Sin estudios, preparación o alguna fórmula mágica, @gilmasandoval cuenta con más de 9 mil “panales” -como cariñosamente llama a sus seguidores- que a diario ríen y lloran con sus ocurrencias, que no son más que historias de vida, bajo la etiqueta #EfectoGilmita.
El 6 de agosto de 2020, sus panales recibieron una amarga noticia. En ese momento, Gilma tenía síntomas asociados al coronavirus, aunque para esos días no tenía un diagnóstico preciso.
«Mis panales, si es mi hora, es mi hora…». Gilma Sandoval se despedía de sus seguidores. Sentía que había llegado su momento, pero aun así, todo lo dejaba en manos de Dios.
Conectada en esos días a una bomba de oxígeno, Gilma Sandoval se comunicaba con sus seguidores a través de un IGTV: “…así vengan 80 mil coronavirus. Dios rige mi vida y yo se la entregué a él. Los quiero mucho y deseo con todas las fuerzas de mi alma poder seguir contándoles historias y haciéndolos reír”.
Gilma Sandoval no le teme a la muerte, ya dejó de dormir con un cuchillo bajo la almohada.
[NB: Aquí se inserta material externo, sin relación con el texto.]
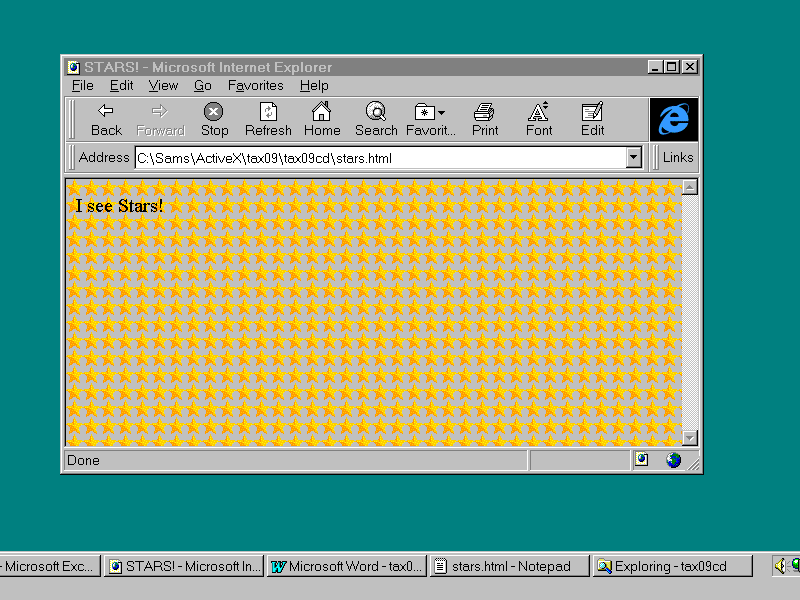Change text size with Font icon
The image size is (800, 600).
[x=539, y=111]
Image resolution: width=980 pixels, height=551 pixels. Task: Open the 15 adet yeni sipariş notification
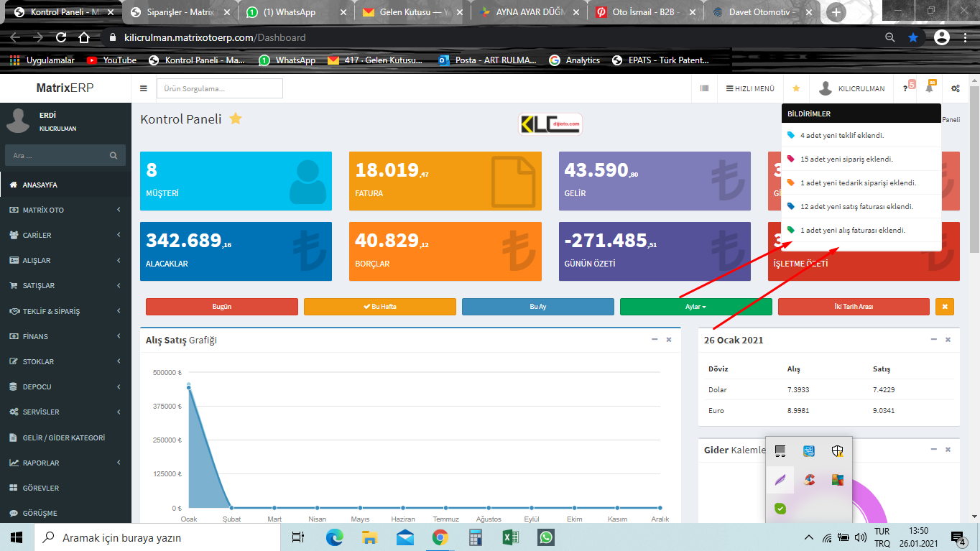tap(846, 159)
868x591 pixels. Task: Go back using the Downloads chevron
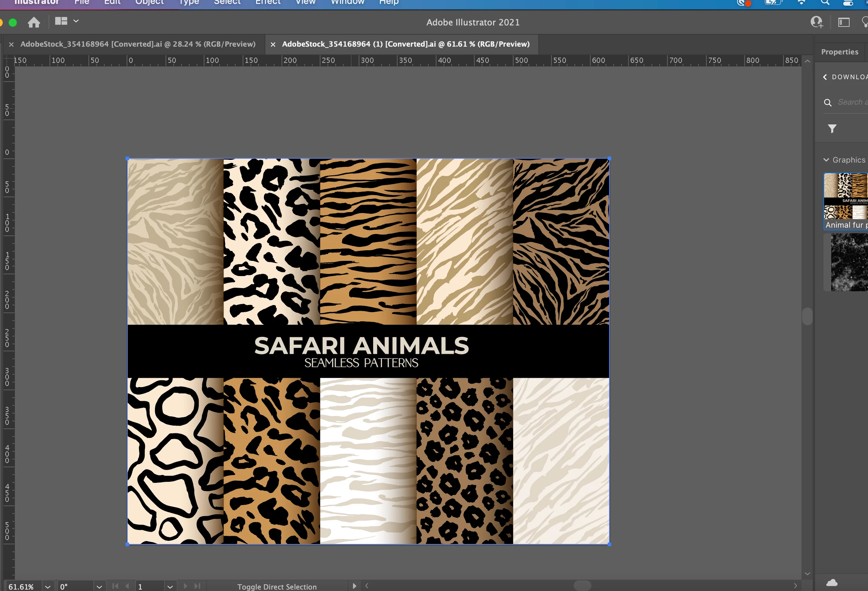825,77
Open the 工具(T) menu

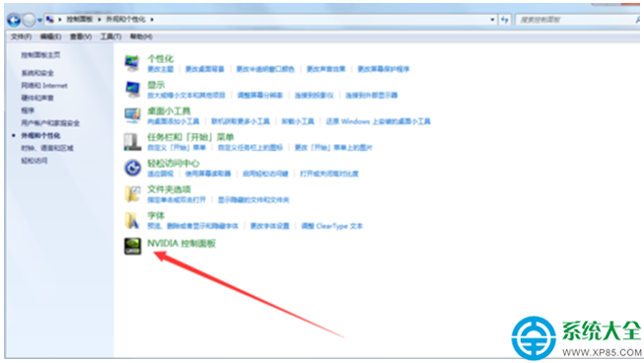pyautogui.click(x=110, y=36)
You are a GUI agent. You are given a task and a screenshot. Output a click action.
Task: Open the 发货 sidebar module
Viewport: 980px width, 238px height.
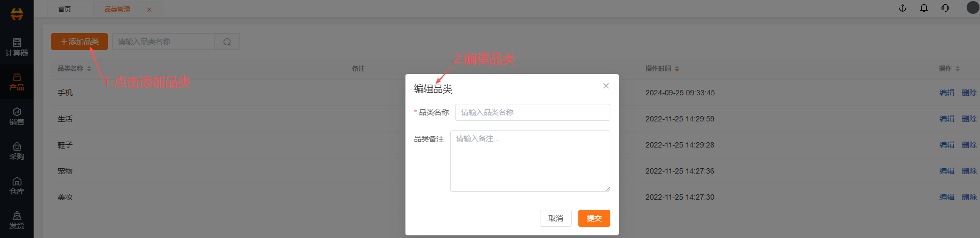pyautogui.click(x=17, y=220)
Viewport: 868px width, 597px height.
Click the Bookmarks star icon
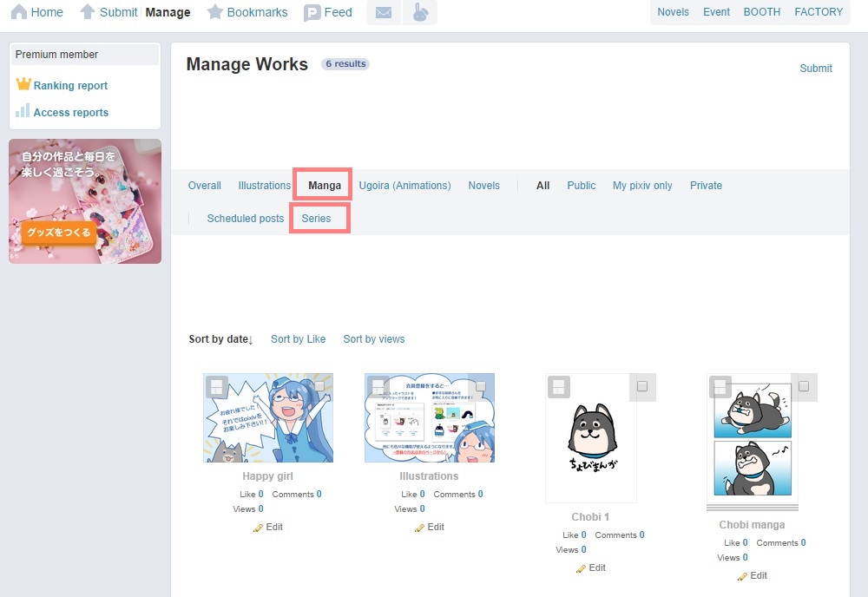pos(215,12)
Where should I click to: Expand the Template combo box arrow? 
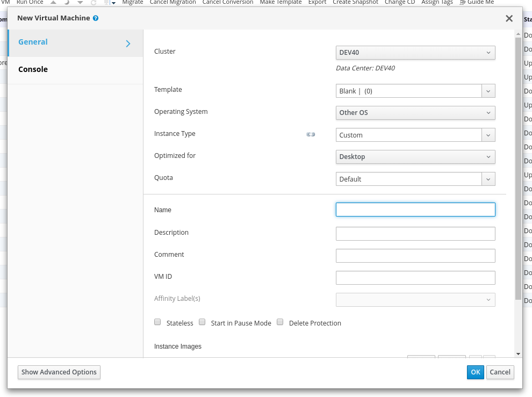[488, 91]
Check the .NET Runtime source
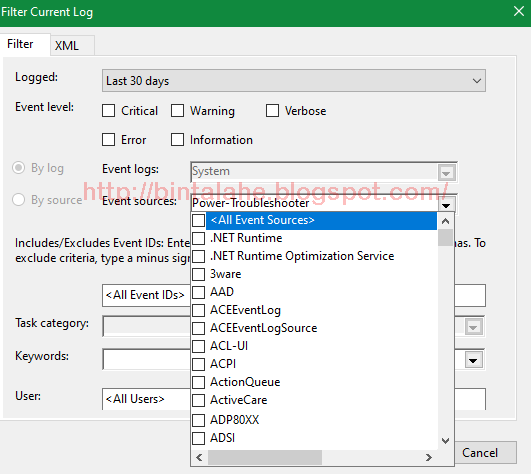 pyautogui.click(x=198, y=238)
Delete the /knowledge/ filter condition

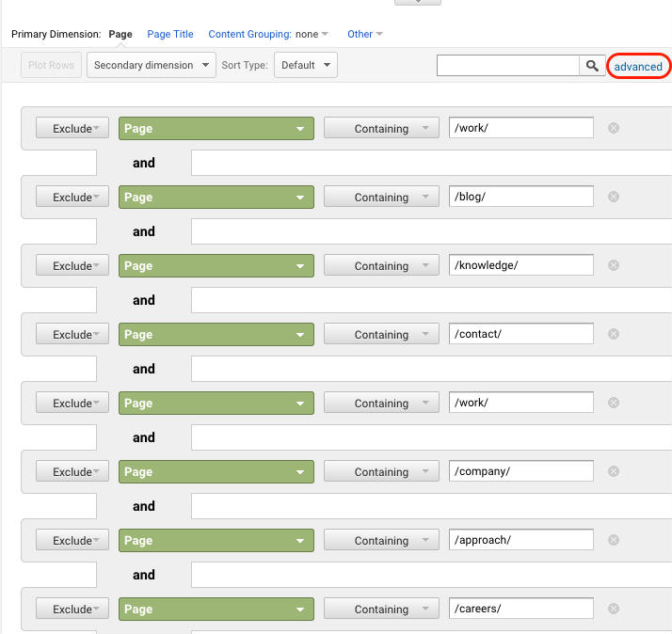tap(614, 265)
Se siente satisfecha de lo que ha logrado y a donde ha llegado.
Ver a sus hijas profesionales, educadas con valores y principios ha sido su más grande éxito.
Agradece a Venezuela, su otro país, su otra mitad. La tierra que le permitió crecer y desde donde ve sus recuerdos pasar como una película, sorprendida de que tanto abuso no determinara su futuro.
Un país que la cautivó con sus mangos y que hoy la acompaña en sus oraciones.
“Menos de 72 horas me sirvieron para rendirme a tu paraíso –le dice a Venezuela-. Si me toca partir lo haré como verraca que soy, pero mientras, seguiré luchando para que no acaben contigo”.